◆ **Task description**:
Begin with the line containing "You are a computer-use agent. This" and reproduce it and all later lines exactly, through the last line of the records. Add nothing else.

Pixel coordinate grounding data
+ + + +

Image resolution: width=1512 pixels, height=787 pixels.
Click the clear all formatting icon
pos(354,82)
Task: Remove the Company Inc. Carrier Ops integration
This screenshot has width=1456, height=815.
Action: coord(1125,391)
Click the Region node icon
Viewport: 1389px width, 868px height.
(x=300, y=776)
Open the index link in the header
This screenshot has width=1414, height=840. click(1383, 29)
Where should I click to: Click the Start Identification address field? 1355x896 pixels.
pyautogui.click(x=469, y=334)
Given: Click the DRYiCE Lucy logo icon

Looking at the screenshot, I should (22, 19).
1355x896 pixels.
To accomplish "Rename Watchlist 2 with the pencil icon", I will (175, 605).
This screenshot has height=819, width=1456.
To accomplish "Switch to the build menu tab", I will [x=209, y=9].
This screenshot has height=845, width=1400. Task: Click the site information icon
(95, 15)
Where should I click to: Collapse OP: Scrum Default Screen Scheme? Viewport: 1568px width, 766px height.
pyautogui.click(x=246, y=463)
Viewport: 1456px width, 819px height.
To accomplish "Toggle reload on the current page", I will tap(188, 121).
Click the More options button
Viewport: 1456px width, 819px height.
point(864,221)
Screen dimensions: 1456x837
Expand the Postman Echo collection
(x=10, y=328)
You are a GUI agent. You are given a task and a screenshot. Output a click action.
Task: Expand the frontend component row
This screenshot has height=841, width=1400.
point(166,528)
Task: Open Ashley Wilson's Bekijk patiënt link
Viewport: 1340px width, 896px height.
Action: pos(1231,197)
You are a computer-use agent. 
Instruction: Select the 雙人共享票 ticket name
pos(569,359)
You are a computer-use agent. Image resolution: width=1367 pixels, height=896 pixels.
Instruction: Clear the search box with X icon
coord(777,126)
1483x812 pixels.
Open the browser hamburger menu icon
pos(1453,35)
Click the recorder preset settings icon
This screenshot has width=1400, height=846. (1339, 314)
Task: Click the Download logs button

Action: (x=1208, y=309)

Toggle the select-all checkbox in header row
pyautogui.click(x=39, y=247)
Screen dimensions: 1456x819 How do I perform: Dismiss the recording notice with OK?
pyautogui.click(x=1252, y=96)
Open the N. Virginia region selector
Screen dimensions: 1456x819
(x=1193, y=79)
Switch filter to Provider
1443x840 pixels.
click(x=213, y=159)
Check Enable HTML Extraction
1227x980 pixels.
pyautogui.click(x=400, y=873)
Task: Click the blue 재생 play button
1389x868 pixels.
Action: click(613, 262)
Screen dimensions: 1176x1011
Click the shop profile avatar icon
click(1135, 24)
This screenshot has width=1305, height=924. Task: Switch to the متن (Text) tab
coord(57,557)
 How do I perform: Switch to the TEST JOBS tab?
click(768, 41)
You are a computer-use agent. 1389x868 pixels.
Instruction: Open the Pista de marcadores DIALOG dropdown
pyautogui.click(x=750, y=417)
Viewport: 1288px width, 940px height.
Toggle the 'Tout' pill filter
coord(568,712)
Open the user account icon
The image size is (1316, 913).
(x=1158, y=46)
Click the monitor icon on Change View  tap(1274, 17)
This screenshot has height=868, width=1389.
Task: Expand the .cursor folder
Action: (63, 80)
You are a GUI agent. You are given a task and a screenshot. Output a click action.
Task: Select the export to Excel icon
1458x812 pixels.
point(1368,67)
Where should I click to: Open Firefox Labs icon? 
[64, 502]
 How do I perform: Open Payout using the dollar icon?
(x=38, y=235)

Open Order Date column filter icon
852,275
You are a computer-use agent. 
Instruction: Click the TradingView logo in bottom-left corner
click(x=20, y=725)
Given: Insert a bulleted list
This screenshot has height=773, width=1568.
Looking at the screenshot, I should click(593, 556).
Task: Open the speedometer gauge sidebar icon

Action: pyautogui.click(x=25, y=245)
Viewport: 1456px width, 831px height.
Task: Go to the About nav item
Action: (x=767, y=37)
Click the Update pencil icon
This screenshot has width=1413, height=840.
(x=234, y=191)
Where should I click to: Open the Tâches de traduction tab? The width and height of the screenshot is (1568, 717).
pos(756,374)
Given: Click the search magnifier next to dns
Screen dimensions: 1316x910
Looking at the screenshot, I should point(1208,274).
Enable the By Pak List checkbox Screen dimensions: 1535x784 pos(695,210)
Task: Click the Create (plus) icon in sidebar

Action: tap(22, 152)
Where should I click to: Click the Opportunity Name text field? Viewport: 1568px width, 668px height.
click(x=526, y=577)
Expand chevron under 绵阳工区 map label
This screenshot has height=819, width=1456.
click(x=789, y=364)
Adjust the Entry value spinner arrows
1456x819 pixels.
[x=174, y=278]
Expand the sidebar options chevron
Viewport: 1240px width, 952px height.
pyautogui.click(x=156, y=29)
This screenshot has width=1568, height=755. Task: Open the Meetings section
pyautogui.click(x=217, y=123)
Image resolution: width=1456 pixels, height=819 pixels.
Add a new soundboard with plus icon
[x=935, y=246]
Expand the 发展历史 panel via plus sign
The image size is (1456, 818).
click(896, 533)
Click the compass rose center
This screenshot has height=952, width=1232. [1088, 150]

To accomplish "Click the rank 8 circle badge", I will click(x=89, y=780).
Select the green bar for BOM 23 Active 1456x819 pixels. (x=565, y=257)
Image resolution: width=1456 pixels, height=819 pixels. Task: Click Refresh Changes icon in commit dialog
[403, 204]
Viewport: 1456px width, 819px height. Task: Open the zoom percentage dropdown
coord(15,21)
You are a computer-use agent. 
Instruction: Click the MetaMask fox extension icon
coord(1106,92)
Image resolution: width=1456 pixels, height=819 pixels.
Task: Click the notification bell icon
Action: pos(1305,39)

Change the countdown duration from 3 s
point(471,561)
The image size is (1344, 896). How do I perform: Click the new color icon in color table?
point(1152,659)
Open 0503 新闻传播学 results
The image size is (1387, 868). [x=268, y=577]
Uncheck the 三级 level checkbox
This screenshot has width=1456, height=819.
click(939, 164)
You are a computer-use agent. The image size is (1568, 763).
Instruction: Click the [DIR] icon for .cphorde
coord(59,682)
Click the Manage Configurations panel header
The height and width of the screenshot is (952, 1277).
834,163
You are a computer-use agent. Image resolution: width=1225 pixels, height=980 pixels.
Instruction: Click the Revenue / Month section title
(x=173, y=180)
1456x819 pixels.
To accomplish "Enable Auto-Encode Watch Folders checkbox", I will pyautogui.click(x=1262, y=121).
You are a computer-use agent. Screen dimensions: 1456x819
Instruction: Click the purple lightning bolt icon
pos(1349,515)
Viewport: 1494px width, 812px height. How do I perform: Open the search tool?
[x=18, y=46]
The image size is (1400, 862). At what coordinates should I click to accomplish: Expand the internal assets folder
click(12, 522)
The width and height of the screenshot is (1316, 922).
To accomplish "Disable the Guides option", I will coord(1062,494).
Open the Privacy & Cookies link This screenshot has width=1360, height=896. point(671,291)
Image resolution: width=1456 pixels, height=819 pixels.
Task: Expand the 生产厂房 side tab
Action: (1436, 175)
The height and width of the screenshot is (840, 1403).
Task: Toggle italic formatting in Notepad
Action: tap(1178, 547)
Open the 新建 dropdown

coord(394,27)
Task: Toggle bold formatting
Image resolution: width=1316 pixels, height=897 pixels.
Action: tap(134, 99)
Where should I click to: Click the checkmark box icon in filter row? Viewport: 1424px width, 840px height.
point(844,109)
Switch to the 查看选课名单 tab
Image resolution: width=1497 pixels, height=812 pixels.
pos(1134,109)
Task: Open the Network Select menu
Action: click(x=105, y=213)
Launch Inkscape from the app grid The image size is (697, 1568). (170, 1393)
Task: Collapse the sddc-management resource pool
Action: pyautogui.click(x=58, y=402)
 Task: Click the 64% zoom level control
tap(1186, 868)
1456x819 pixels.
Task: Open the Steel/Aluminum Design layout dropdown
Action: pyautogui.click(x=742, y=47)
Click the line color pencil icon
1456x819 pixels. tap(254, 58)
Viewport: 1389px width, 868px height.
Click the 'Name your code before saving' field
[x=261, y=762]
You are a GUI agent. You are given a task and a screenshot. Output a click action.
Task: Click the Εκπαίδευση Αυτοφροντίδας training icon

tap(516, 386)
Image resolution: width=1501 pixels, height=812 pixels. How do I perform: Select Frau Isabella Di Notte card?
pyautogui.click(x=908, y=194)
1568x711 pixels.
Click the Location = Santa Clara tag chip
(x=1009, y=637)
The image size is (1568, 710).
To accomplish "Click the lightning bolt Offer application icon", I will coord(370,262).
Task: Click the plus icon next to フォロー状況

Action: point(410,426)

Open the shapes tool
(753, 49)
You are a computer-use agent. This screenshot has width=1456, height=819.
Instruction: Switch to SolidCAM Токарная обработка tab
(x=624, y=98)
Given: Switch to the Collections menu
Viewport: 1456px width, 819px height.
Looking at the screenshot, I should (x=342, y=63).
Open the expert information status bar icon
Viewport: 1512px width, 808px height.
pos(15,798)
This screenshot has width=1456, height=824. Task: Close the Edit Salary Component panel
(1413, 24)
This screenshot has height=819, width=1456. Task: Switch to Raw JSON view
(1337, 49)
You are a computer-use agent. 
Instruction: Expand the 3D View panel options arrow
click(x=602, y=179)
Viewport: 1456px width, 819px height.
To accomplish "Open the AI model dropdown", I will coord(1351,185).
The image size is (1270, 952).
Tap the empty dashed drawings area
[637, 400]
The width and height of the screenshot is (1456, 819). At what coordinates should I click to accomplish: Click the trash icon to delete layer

+ + + +

◆ **Output of the task**:
You are a computer-use agent. This screenshot has width=1456, height=819.
Instruction: Switch to SolidCAM Токарная обработка tab
(x=624, y=98)
Given: Switch to the Collections menu
Viewport: 1456px width, 819px height.
Looking at the screenshot, I should (x=342, y=63).
Open the expert information status bar icon
Viewport: 1512px width, 808px height.
pos(15,798)
This screenshot has width=1456, height=824. Task: Close the Edit Salary Component panel
(1413, 24)
This screenshot has height=819, width=1456. Task: Switch to Raw JSON view
(1337, 49)
You are a computer-use agent. 
Instruction: Expand the 3D View panel options arrow
click(x=602, y=179)
Viewport: 1456px width, 819px height.
To accomplish "Open the AI model dropdown", I will coord(1351,185).
The image size is (1270, 952).
Tap the empty dashed drawings area
[637, 400]
The width and height of the screenshot is (1456, 819). At what coordinates should I click to accomplish: Click the trash icon to delete layer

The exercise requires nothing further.